- _Exercise_:
Transcribe exactly the lines that fall between the one holding "Task: Adjust the top trim slider" and the one holding "The width and", inclusive, from the entries below.

- _Data section_:
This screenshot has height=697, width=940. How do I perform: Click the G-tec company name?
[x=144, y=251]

* * *

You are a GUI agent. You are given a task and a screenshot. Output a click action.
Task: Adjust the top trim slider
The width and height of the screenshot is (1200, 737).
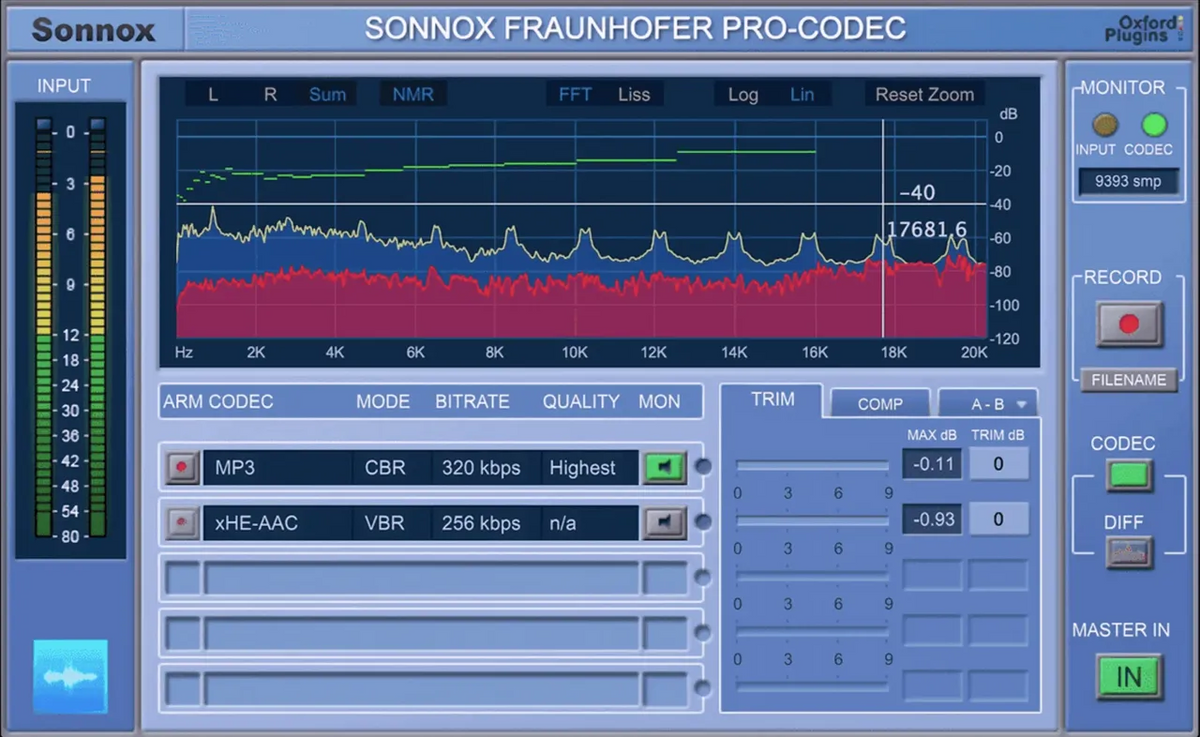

- _Response to the task_:
Task: Adjust the top trim slider
The width and height of the screenshot is (1200, 737).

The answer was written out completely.